Available data ->
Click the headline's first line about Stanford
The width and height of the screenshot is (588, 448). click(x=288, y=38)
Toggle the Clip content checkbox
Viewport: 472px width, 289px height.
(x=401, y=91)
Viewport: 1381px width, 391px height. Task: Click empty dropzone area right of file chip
==
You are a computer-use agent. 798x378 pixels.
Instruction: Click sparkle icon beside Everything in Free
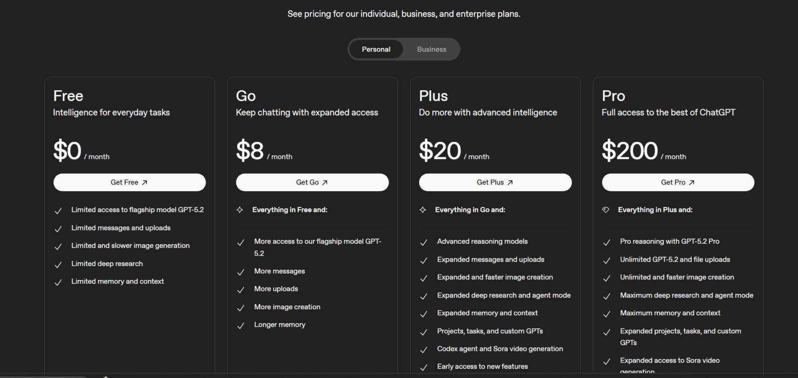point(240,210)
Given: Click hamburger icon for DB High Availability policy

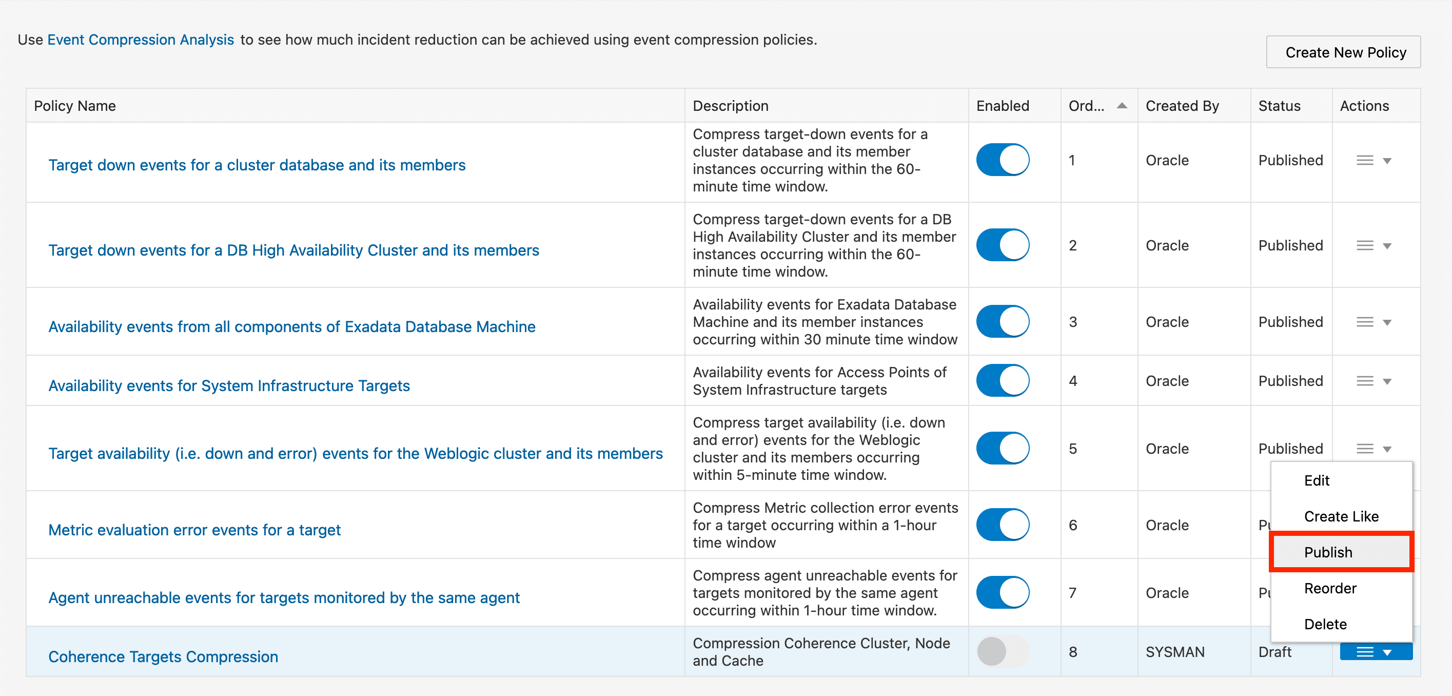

The problem ->
Please rewrite the data from the line with "You are a computer-use agent. 798x378 pixels." to the line with "Given: Click hamburger" as a Markdown table with columns Row and Entry, one numbered row per line, skipping blank lines. Leave the pictures out.

Exercise output ->
| Row | Entry |
|---|---|
| 1 | You are a computer-use agent. 798x378 pixels. |
| 2 | Instruction: Click sparkle icon beside Everything in Free |
| 3 | point(240,210) |
| 4 | Given: Click hamburger icon for DB High Availability policy |